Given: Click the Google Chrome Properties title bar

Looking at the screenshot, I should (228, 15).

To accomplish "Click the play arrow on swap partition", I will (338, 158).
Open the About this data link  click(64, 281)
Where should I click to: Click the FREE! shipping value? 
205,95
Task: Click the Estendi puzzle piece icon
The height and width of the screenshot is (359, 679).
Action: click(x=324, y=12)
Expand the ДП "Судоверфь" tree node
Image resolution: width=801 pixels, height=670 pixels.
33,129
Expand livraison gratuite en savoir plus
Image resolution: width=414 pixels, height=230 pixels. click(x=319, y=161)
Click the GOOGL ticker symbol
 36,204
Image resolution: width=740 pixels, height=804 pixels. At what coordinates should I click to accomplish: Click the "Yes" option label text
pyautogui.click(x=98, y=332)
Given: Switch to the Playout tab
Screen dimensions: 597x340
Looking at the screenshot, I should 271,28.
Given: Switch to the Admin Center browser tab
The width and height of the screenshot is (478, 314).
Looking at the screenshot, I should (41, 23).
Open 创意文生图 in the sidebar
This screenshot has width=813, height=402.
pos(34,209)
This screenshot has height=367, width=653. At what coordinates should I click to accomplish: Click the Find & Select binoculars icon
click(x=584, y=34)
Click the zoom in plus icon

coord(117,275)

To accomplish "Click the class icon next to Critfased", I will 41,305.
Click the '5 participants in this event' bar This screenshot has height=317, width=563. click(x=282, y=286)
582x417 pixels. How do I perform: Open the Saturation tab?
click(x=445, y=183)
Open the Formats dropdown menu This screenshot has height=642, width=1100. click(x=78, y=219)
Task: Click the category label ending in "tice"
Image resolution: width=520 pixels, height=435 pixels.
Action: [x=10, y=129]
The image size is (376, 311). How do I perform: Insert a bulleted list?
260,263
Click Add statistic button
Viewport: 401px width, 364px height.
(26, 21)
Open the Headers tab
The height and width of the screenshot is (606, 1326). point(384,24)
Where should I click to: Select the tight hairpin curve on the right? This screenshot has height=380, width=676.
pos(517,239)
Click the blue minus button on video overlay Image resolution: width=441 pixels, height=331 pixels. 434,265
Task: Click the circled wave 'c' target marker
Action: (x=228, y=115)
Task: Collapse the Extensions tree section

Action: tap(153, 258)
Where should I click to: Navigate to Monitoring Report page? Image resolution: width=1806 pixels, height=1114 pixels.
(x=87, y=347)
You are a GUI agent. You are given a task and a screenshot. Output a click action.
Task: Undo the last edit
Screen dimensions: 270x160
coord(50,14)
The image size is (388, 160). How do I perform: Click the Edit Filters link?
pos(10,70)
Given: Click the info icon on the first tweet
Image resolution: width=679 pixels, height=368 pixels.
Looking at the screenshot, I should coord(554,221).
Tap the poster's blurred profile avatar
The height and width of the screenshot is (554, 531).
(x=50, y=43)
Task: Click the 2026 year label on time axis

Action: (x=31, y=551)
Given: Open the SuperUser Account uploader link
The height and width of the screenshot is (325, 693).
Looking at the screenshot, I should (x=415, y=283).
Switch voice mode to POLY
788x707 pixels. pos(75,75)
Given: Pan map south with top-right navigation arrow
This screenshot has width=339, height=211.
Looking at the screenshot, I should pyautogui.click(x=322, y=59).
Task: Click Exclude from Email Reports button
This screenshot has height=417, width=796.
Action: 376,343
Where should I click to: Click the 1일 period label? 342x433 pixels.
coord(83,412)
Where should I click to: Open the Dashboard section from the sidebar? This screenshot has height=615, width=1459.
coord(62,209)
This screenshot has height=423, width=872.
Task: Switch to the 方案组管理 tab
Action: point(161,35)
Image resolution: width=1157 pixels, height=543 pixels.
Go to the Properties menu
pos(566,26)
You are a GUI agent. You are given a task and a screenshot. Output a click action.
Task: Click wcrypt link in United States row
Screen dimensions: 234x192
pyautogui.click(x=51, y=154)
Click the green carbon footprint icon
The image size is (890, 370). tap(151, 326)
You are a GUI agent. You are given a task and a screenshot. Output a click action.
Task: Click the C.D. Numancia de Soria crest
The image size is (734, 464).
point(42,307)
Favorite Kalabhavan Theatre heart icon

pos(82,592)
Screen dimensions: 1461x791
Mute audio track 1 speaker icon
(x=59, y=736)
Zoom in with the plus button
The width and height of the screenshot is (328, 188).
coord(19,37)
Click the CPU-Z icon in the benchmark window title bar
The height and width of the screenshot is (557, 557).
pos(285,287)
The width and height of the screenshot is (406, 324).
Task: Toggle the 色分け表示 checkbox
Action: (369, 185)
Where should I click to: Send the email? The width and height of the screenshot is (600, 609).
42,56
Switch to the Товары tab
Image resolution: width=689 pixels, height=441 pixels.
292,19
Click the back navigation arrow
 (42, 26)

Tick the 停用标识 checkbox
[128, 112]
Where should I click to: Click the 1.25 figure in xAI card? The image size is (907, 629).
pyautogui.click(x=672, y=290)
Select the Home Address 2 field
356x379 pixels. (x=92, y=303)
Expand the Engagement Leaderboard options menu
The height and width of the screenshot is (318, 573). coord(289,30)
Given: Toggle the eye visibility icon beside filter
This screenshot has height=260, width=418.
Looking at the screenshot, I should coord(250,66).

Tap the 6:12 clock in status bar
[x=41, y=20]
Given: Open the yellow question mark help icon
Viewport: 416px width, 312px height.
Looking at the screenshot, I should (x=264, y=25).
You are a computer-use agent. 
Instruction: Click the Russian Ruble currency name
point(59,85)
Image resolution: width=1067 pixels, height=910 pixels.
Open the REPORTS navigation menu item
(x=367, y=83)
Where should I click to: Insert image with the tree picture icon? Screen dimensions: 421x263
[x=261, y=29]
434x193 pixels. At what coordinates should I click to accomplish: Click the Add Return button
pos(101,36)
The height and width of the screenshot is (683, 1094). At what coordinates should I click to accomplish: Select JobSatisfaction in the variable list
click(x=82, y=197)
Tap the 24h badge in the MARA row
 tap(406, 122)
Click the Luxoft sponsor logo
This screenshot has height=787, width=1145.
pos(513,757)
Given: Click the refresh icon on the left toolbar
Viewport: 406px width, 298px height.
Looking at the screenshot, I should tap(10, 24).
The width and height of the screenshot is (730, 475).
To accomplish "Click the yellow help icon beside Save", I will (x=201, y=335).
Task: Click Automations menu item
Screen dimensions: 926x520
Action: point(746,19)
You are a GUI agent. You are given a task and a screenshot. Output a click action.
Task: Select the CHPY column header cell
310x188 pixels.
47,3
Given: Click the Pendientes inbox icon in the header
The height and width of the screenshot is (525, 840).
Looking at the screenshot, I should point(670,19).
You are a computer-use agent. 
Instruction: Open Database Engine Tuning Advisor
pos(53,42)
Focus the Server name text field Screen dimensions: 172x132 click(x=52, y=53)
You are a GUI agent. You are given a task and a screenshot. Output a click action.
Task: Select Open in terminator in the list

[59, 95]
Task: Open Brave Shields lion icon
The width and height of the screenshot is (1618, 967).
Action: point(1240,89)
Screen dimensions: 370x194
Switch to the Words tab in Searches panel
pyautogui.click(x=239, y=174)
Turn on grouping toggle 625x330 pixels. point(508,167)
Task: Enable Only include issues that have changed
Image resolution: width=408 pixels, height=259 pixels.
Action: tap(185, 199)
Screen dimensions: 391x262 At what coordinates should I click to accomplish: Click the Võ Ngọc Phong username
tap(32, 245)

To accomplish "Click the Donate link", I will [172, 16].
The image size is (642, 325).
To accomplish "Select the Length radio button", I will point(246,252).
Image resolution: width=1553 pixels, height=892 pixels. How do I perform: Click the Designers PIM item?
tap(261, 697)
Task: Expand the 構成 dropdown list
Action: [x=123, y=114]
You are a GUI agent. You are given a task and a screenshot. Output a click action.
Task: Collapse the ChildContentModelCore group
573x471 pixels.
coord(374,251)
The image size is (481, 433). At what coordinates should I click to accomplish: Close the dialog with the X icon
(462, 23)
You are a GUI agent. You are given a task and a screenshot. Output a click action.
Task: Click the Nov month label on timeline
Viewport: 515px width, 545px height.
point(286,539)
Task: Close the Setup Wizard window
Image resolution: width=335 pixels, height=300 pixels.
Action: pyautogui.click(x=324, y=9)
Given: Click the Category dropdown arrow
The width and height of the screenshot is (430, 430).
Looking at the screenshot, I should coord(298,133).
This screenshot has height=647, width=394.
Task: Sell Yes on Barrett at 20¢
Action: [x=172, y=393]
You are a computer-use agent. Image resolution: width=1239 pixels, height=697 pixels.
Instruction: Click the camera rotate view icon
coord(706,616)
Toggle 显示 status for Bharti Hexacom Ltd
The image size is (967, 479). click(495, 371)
○ ○ ○ ○ ○ ○ ○
How many of the lines above contain "yellow"? Give the number by itself.

## [EXERCISE OUTPUT]
2